In my class, I strongly recommend that students overcome this fear by reframing the roles they play in the class. Students in a research methods class play two different roles: first, as a private investigator; second as a story teller.
The Researcher as a Private Investigator
Many of us have watched videos or read a book where the primary character is a private investigator (PI) trying to solve a crime. In the media, it is common to portray the PI as adventurous, persistent, curious, and clever. Private Investigators typically help find missing persons and perform research for legal, financial and/or criminal investigations. While some of these activities may be exciting and entertaining, we need to note that the PI is finding answers to complex questions about human behavior. That is exactly what we do in social science research, we formulate a question about human behavior (in our case it is about communication behavior) and set up a strategy for answering that question. Once the PI develops strategies for collecting data (or answering the question), they tend to have an idea (or prediction) of what they may find. Once they have all the information, they put the pieces together and develop conclusions. This is exactly what we do when we are in a research methods class. In a research methods class, you will follow the same steps of a PI when you learn how to answer questions about human behavior.

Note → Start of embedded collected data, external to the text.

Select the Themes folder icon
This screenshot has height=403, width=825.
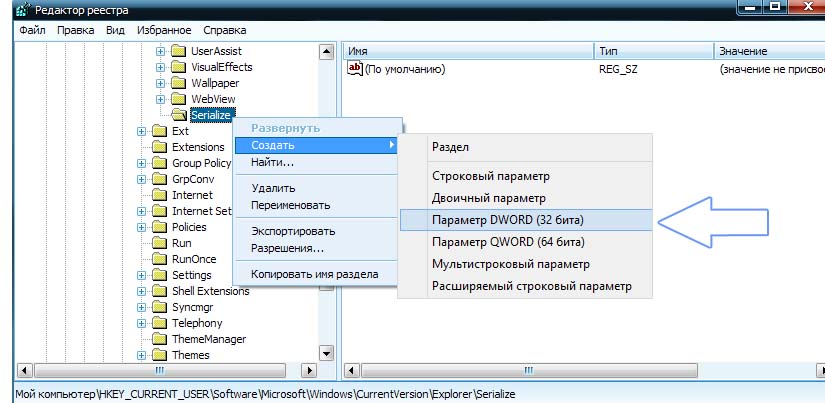tap(158, 355)
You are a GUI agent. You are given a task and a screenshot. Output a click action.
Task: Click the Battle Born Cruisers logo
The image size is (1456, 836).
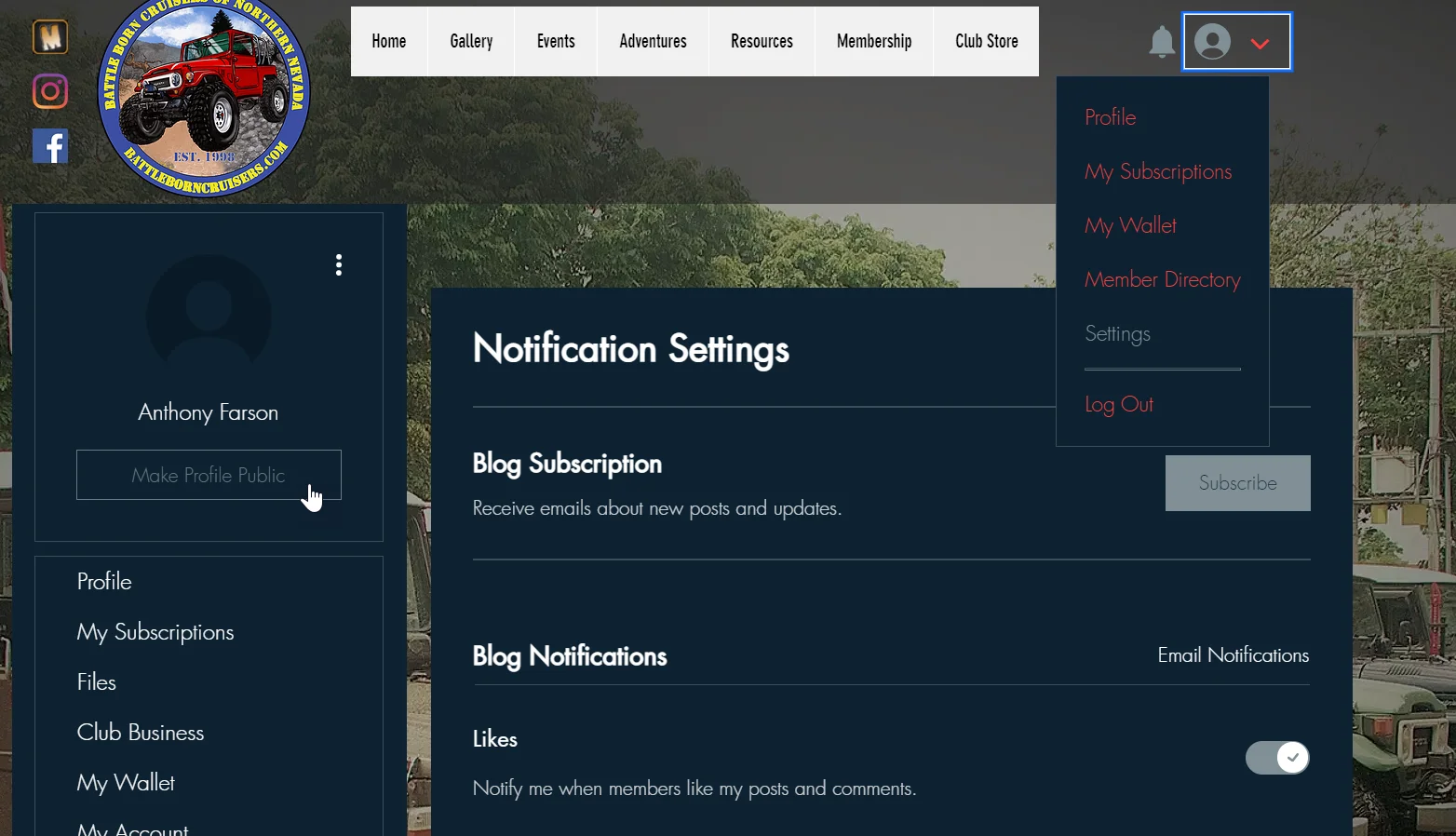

When you enter into a research methods class, you already have knowledge and skills that will help you succeed in this class. For example, it is common for the PI to research data bases; we also research data bases in the library. Part of the fact-finding process for a PI is to conduct interviews; we may also conduct interviews or give out surveys that ask questions about behaviors we are interested in exploring. The PI may conduct surveillance; we also do this in observational studies. The PI is expected to complete a final report. As a researcher, we too write a final report explaining our findings. This action leads us to our second role: The researcher as a story teller.
The Researcher as a Storyteller
Once all of the data and information is collected, we need to create a narrative that tells the story of our findings. This is a creative process that typically has a beginning, middle and ending; just like a best- selling novel. Our story has an opening scene. This is where we discuss the “problematic” or our question about human behavior. Then we move into the “journey”, here we describe the strategies that we used to answer the question. Next, we describe our findings. This is where we begin to humanize our numbers or findings. We answer the question of “what does this number tells us about the people who answered our survey or participated in the interview?” For example, communication scholars are interested in the kinds of communication behaviors that contribute to divorce. So, what do we do? We develop a research question; we develop a prediction of what we think might contribute to divorce; we develop strategies or questions about communication behaviors, especially conflict behaviors, which married couples may have engaged in, and we then make sense of their answers. These techniques have been used by many researchers in answering this question. The answer is really telling the story of divorce; in other word, they tell the story of communication factors that contributed to the divorce; end of the story! (Note: If you want to know the answer to the question above: I strongly suggest that you take our Family Communication Class.)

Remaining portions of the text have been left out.